# Comparing Detective Novels from Agatha Christie and Arthur Conan Doyle
Leah Hogenmiller (lmh2ur)

UVA Box: https://virginia.box.com/s/qtgurhhcp0w7d2vucegrn1ppr0ys3wxw \
GitHub: https://github.com/lmh2ur/detective_novels_text_analysis

## Introduction

I am a big fan of anything crime related, whether that be true crime podcasts, murder mystery movies, or some TV show. One of my favorite TV shows is Sherlock Holmes, which is based on the books written by Arthur Conan Doyle. I also love watching murder mystery movies, many of which have been inspired by the books by Agatha Christie. I thought that it would be interesting to compare the literature from both Agatha Christie and Arthur Conan Doyle as they are both prominent authors when it comes to the detective fiction genre. They are both British writers from around the 1900th century and are wildly regarded as some of the best detective novelists who have sold billions of copies of their works. 

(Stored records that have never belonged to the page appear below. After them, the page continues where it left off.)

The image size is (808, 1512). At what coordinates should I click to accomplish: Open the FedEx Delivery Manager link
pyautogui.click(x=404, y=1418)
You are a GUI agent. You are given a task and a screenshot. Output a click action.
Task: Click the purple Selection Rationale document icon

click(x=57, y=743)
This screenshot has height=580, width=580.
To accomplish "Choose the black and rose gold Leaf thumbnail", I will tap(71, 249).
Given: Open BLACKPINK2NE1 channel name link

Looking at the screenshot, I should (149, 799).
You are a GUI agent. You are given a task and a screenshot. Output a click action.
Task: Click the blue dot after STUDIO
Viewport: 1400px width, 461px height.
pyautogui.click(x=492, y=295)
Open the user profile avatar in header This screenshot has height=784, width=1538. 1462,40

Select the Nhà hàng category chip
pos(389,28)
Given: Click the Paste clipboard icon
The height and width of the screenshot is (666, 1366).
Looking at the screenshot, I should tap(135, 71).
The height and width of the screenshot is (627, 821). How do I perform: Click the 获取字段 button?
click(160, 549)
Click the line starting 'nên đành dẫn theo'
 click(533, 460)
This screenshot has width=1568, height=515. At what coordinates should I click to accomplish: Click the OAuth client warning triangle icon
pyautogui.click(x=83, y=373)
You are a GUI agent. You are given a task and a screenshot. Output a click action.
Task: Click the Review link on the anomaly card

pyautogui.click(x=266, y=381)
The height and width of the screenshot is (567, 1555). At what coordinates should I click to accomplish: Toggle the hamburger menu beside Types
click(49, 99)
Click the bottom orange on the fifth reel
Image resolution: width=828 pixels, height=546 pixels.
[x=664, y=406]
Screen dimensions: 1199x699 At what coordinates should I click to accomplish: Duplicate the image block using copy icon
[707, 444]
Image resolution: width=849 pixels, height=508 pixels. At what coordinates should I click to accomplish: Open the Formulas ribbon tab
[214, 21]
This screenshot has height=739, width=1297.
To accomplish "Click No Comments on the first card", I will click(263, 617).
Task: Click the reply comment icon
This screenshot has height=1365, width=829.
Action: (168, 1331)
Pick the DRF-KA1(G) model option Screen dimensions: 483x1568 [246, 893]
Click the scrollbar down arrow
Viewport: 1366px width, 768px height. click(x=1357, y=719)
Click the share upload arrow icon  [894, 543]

For this project, I chose seven novels by Agatha Christie and six novels by Arthur Conan Doyle to compare. Both of these authors have many more novels and short stories that they have written, but only a few of them were available on Project Gutenberg. I specifically chose to focus on novels rather than both novels and short stories since novels have a more defined structure, with chapters, paragraphs, and sentences that better to be put into an OHCO structure. I wanted to see how two prominent British writers from the 1900th century compare in terms of their novels and see how Agatha Christie, a female, compares to Arthur Conan Doyle, a male. Although they both write the same genre of books, there ought to be similarities and differences between them that can be furthur looked into using text analysis. Such as how similar or different are their novels, what topics are the most relevant, what are the emotions and sentiment for each novel? 

## Source Data

Source Data UVA Box: https://virginia.box.com/s/xhgiqb0xh6q1rol1gq3ytl553o261x7p

The source files were obtained from Project Gutenberg, a website that provides free eBooks, in the Detective Fiction bookshelf (https://www.gutenberg.org/ebooks/bookshelf/30). All novels were downloaded as plain text UTF-8 files. There are seven novels by Agatha Christie and six novels by Arthur Conan Doyle. While Project Gutenberg has both novels and short stories from both authors, novels were specifically chosen as they have a more standard OHCO form which makes them easier to compare. The average book length for the corpus is around 67,564 tokens. Both Agatha Christie and Arthur Conan Doyle have many more published novels, I was only able to obtain the ones that were available on Project Gutenberg's website and it would be interesting in the future to see how the analysis would change if all their books were included. 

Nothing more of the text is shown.